● **EXERCISE TEXT**:
Eye For Film >> Movies >> Who Is Arthur Chu? (2017) Film Review
Who Is Arthur Chu?
Reviewed by: Jennie Kermode
Who is Arthur Chu? If you live in the US, the chances are that you already know. Or think you do. You'll have seen him on Jeopardy, winning week after week. For a time he seemed invincible. He also attracted a lot of hate. Arthur Chu is three things that large numbers of Americans dislike. He's ethnically Chinese. He's smart. And he's an outspoken feminist.
Being Chinese American comes with a certain set of expectations which Arthur simply isn't wired to fit. He's not humble or submissive. He doesn't value politeness and fitting in over speaking up when he thinks something is wrong. His father doesn't approve of this behaviour. Many of the hateful messages he receives on social media - which include death threats - refer to his ethnicity and, obliquely, to his failure to fit the stereotype, his failure to stay in his place.

● **TASK INSTRUCTIONS**: Duplicate the part of the review of Who Is Arthur Chu? that opens with the words containing "Eye For Film" and closes with "an outspoken feminist.".

● **DATA PROVIDED**:
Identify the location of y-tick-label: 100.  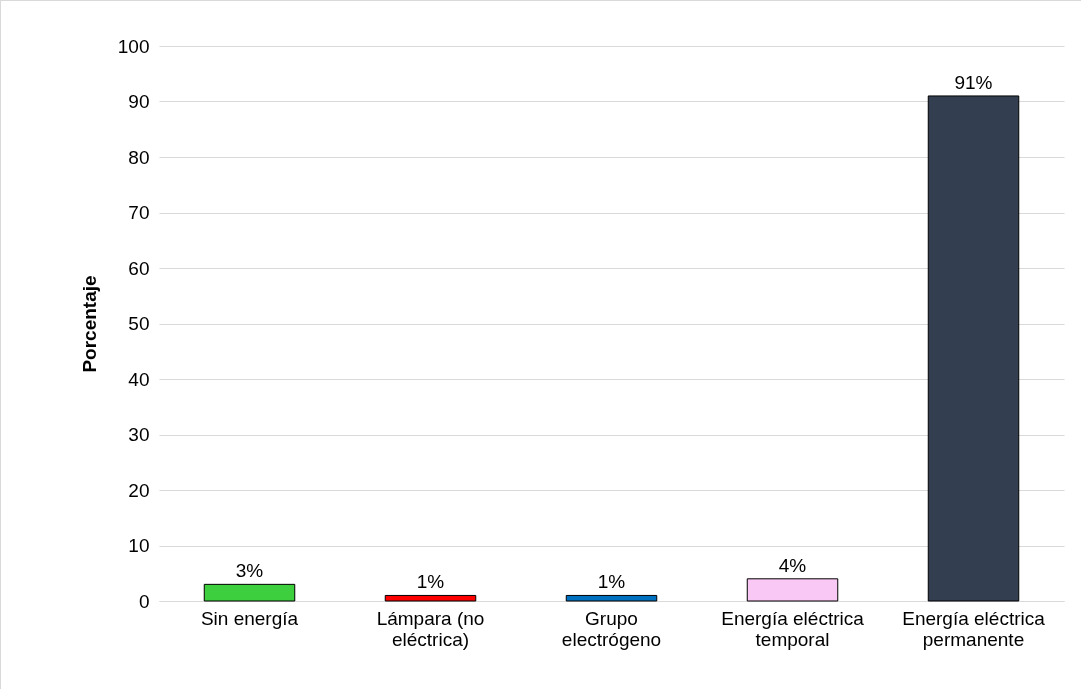
(134, 46).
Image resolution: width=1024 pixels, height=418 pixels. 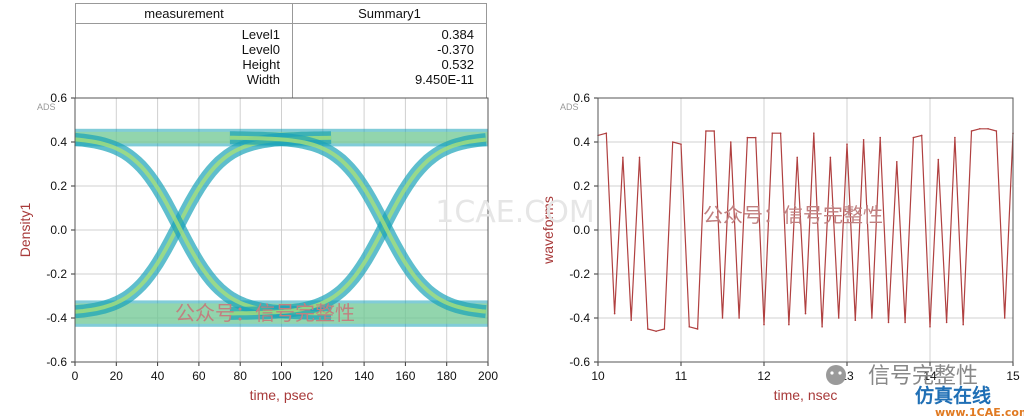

● **WRITTEN RESPONSE**:
Eye For Film >> Movies >> Who Is Arthur Chu? (2017) Film Review
Who Is Arthur Chu?
Reviewed by: Jennie Kermode
Who is Arthur Chu? If you live in the US, the chances are that you already know. Or think you do. You'll have seen him on Jeopardy, winning week after week. For a time he seemed invincible. He also attracted a lot of hate. Arthur Chu is three things that large numbers of Americans dislike. He's ethnically Chinese. He's smart. And he's an outspoken feminist.